This article explores how the politics and policies of the UK government on migration have influenced the decision to hold the referendum, how immigration might influence the result, and finally the implications of both referendum outcomes (Leave or Remain) in terms of migration policy and regulation.

A High-Stakes Election

There have been only two previous UK-wide referenda: in 1975, when voters also were asked their view of the United Kingdom’s place in Europe, and in 2011, on whether to change the electoral system.

The decision to hold this referendum was thus not taken on a whim; it required significant political capital and was the first priority of the majority Conservative government (elected in May 2015). Why did this decision, with its immense consequences, become the primary objective of a Cameron government dedicated to a program of economic stabilization and domestic reform?
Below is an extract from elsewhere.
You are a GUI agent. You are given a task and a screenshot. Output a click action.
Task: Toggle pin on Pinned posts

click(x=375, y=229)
There are two main political reasons: the internal politics of a governing Conservative Party that has become increasingly Euroskeptic, and the anti-immigration-fueled rise of the UK Independence Party (UKIP). Underneath these political explanations lie questions of public and democratic consent for policies that are increasing constrained by membership in the European club.

For the Conservative Party “Europe” is a defining challenge, dating to the 1990s, when Euroskeptics undermined the government of John Major (especially after his agreement to sign the Maastricht Treaty in 1992). Two decades later, the Conservative Party has become overwhelming Euroskeptic—the split is between soft and hard Euroskeptics—and Prime Minister David Cameron was forced to call this referendum, against his instincts, in a gambit to hold his party together.
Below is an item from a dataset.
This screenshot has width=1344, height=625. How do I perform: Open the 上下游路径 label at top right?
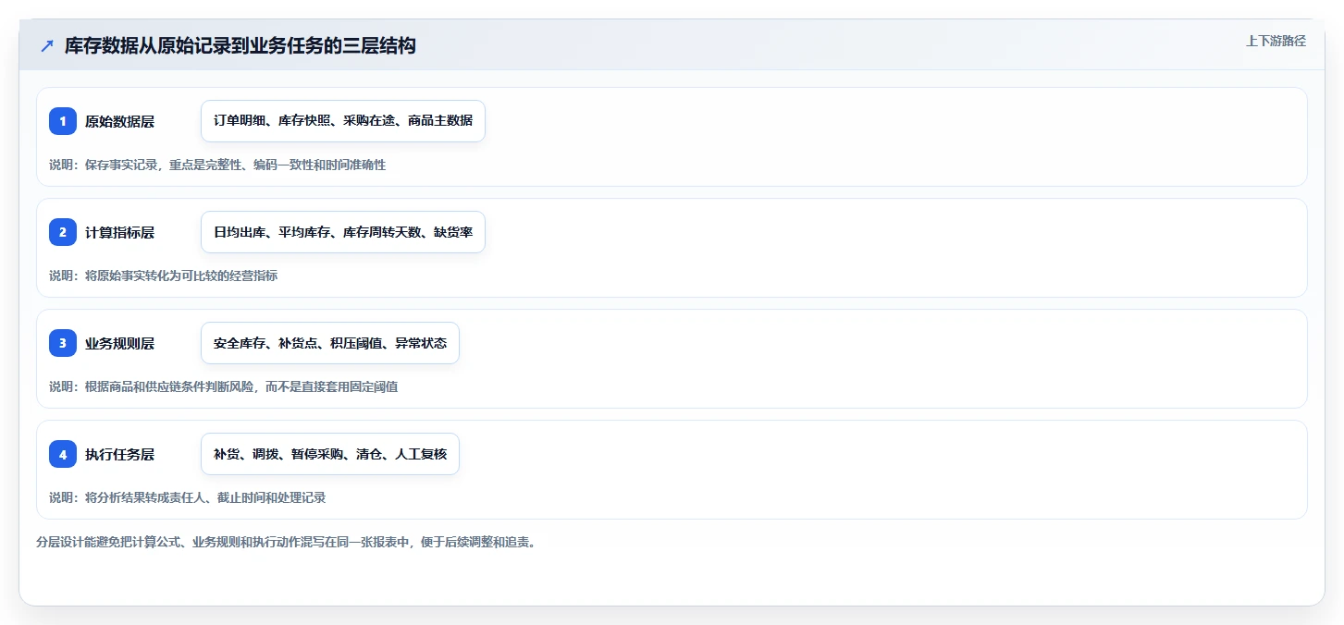[x=1276, y=41]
Internal party wrangling aside, a referendum was not likely while the public saw the UK-EU relationship as second tier in importance. The rise of UKIP from fringe group to a significant force in British politics represented the second major political factor in the move toward a Brexit campaign. Founded on an anti-EU platform in 1993, UKIP experienced a breakthrough in 2013 local elections, followed in 2014 when the party under the leadership of the charismatic Nigel Farage received the most UK seats in European Parliamentary elections. While “winner-take-all” election rules prevented UKIP from increasing its presence in the British Parliament during the 2015 general election, the party drew nearly 4 million votes.

Importantly, the increase in support for UKIP was not driven by rising anxieties over the European Union, but rather by concern over immigration. These concerns rose alongside a substantial increase in asylum claims, particularly in 1999-2003, and an uptick in European migration that began in 2004. Opinion polls show UKIP supporters share strong anti-immigration attitudes, with the party strengthening its base with its stance on immigration. For instance 70 percent of UKIP supporters identify immigration as the most important issue facing the United Kingdom, compared to 45 percent of Conservative voters and just above 25 percent of Labour voters. This is likely both because UKIP leaders have focused on immigration as their rallying issue and because the party’s base has expanded to encompass the not-insignificant proportion of the population that is implacably opposed to immigration.
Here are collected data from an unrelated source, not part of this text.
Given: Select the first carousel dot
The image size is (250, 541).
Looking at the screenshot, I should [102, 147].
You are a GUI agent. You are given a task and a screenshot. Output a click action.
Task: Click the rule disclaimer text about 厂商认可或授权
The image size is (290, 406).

Immigration and Europe Entwined

The UKIP constituency, driven by a desire to see a major reduction in immigration (whether from within the European Union or beyond), has accelerated the realignment of the main parties to a position of being openly skeptical of migration’s benefits.

The major parties are currently committed to a program of reducing immigration levels and lowering entitlements for immigrants. However, while the United Kingdom remains part of the European Union—for which free movement for its 508 million citizens is a central tenet—unilateral efforts to reduce the level of immigration and cut entitlements are not possible. Thus concerns over immigration provided the popular momentum for a referendum to test whether the electorate is prepared to countenance a future in Europe that constrains and shapes policy responses on key issues, above all on migration. This is occurring against the backdrop of the United Kingdom’s self-perceived and partially real semi-detachment from Europe.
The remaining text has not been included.